XXIVe Journée scientifique de l’AMISEK du samedi 10 décembre 2005
CONTROVERSES EN CHIRURGIE ET REEDUCATION DE LA CHEVILLE

Chairmans : Dr M. Jeanjot et M. Y. Xhardez - Président d’honneur : Dr M. Clemens

Auditoire de l’Institut Supérieur d’Ergothérapie et de Kinésithérapie (Haute Ecole P.-H. Spaak)

 

L'arthrodèse tibio-tarsienne.

Biomécanique et résultats fonctionnels.

 

Prof. M. Libotte. Bruxelles.

 

D'un point de vue de strictement fonctionnel, l'arthrodèse est une mauvaise opération. Elle supprime définitivement un interligne articulaire et le mouvement qu'il autorise.

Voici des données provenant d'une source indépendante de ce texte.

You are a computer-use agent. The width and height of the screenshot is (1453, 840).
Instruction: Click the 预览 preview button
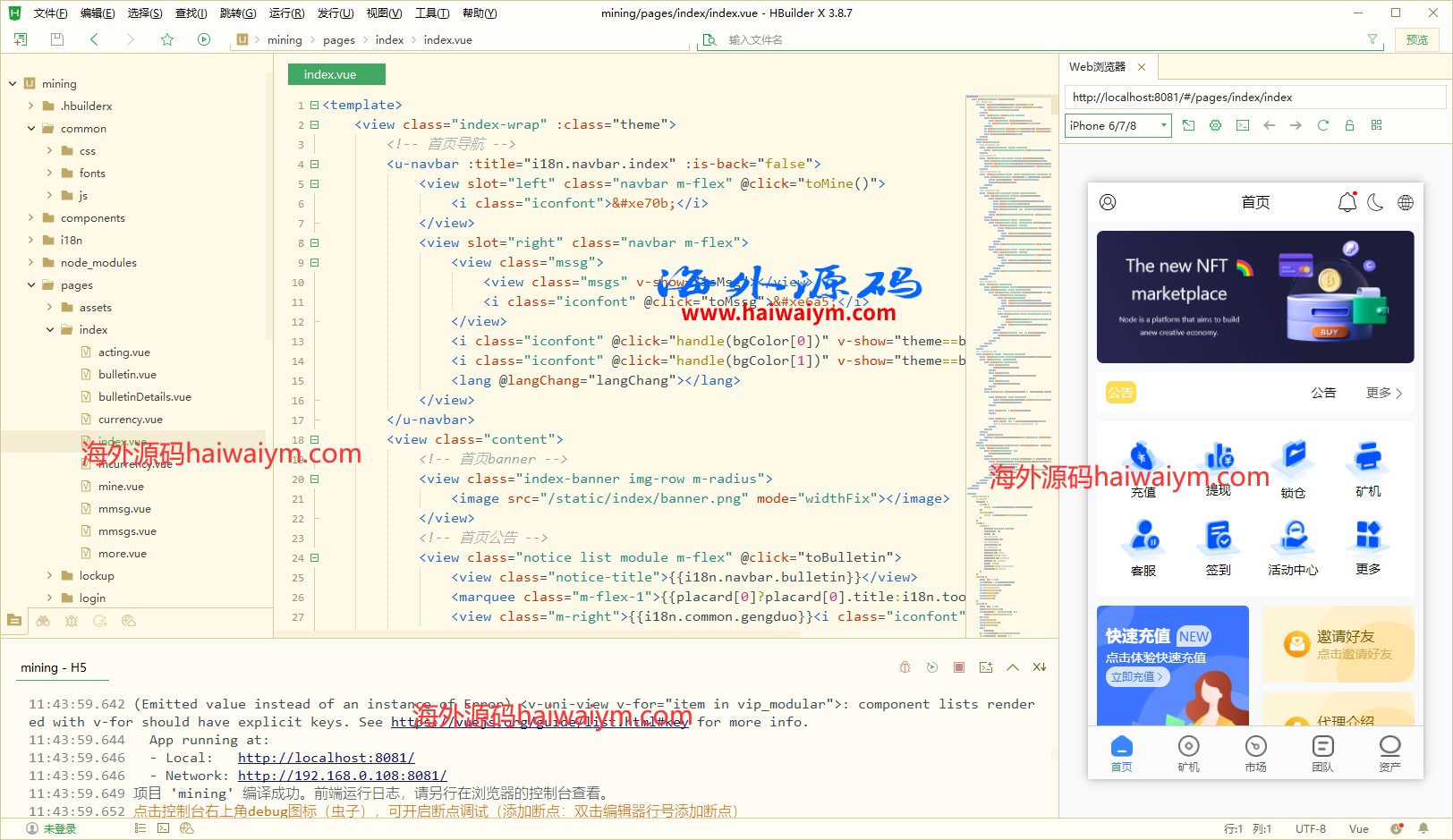point(1416,39)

Sur le plan historique, c'est une intervention ancienne de plus en plus souvent délaissée au bénéfice des arthroplasties par prothèse.

L'arthrodèse tibio-tarsienne demeure pourtant l'intervention de premier choix dans le traitement des destructions articulaires de la cheville réfractaires au traitement conservateur.

Elle doit ce sursis à l'absence d'une prothèse de cheville suffisamment fiable pour la supplanter définitivement, comme au niveau de la hanche et du genou.

Elle le doit également, dans les meilleurs cas, à ses répercussions fonctionnelles relativement limitées.

L'appréciation des résultats de l'arthrodèse doit se faire par comparaison avec les critères essentiels de normalité.

Au cours de l'exposé, seront présentés les éléments de physiologie normale de l'articulation tibio-tarsienne relatifs au support de la charge et à la nature du mouvement de la cheville.

Seront ensuite envisagés l'impact fonctionnel et le devenir de l'arthrodèse tibio-tarsienne.

Les résultats à long terme actuellement obtenus par cette intervention classique placent très haut la barre pour le cahier des charges de la prothèse de cheville.